Below are certain descriptions from the Michelin guide:

On Gordon Ramsay: "Elegant and sophisticated room. The eponymous chef creates *some of* Britain's finest, classically inspired cooking. Detailed and attentive service. Book one month in advance." The write-up could be more laudatory. For example, the annotation for Pierre Gagnaire (whose cuisine I dislike) is as follows: "The inventiveness is not in the sobrely contemporary decor, but in one's plate. A magic of savours, surprises for the taste buds, inspired genius...there's poetry coming from the kitchen!"

On Waterside Inn: "The Thames-side idyll still *delights*: opulent dining room, drinks in the summer houses, *exquisite French cuisine* and matchless service. Bedrooms are restful and classically chic."

On The Square: "Marble flooring and bold abstract canvasses add an air of modernity. Extensive menus *showcase* French influenced cooking of the *highest order*. Prompt and efficient service." This is a nice write-up.

On Fat Duck: "History and science combine in recipes of yesteryear and a painstaking, innovative alchemy of contrasting flavours. Modern art, stylish, relaxing milieu, confident service."
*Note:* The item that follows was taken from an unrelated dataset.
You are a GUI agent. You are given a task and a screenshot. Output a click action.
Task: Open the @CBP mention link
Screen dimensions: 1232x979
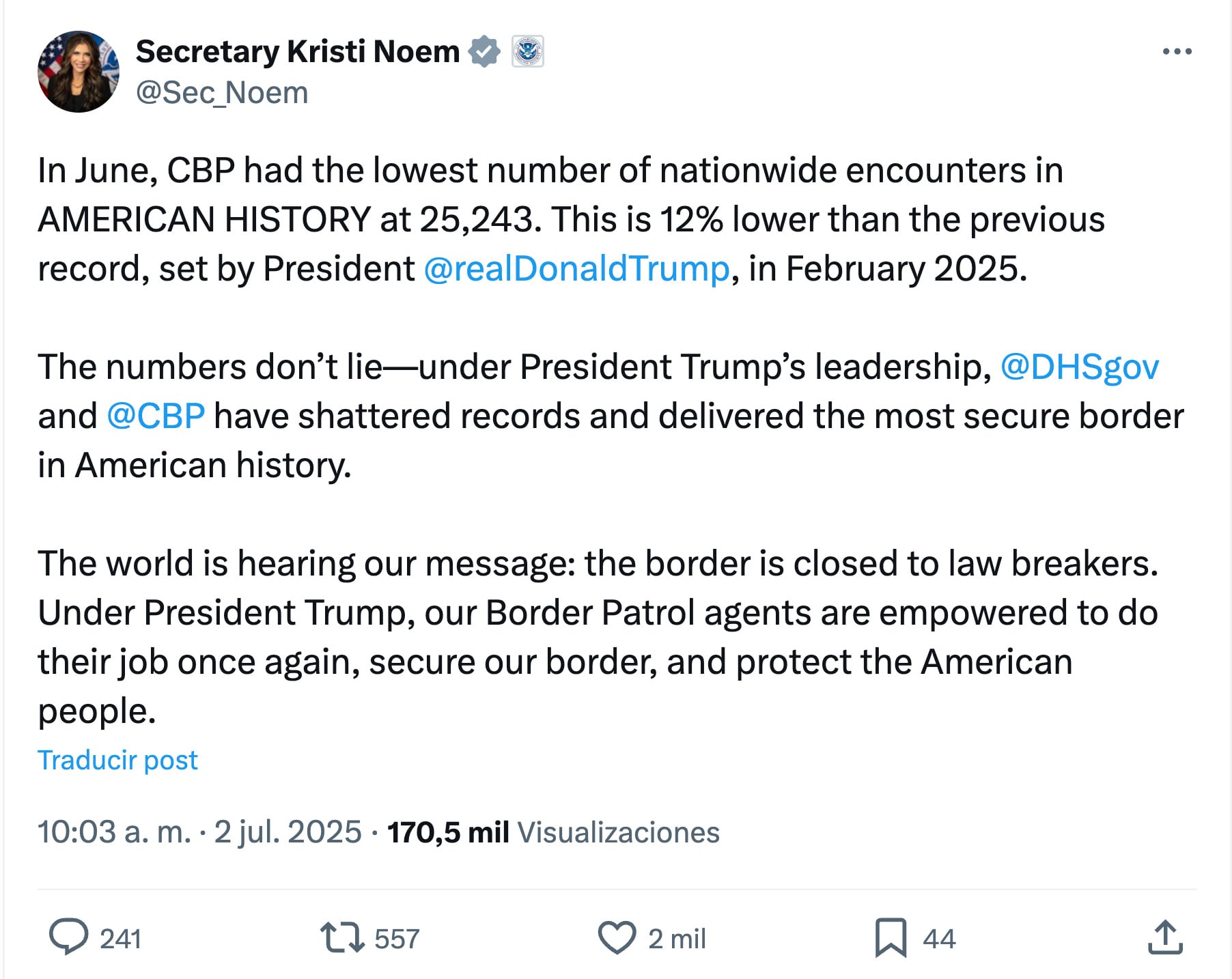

On LTC, which still has two stars on the Michelin website (?; Pied a Terre is still unupdated at one star): "Refined Gascon French cooking in elegant and sumptuous surroundings. Celebrated for it's Pig's trotter dish. Impressive wine list features regional French specialities."

On Le Gavroche: "Long standing basement restaurant with a clubby, formal atmosphere. Accomplished classical French cuisine, served by smartly attired and well-drilled staff."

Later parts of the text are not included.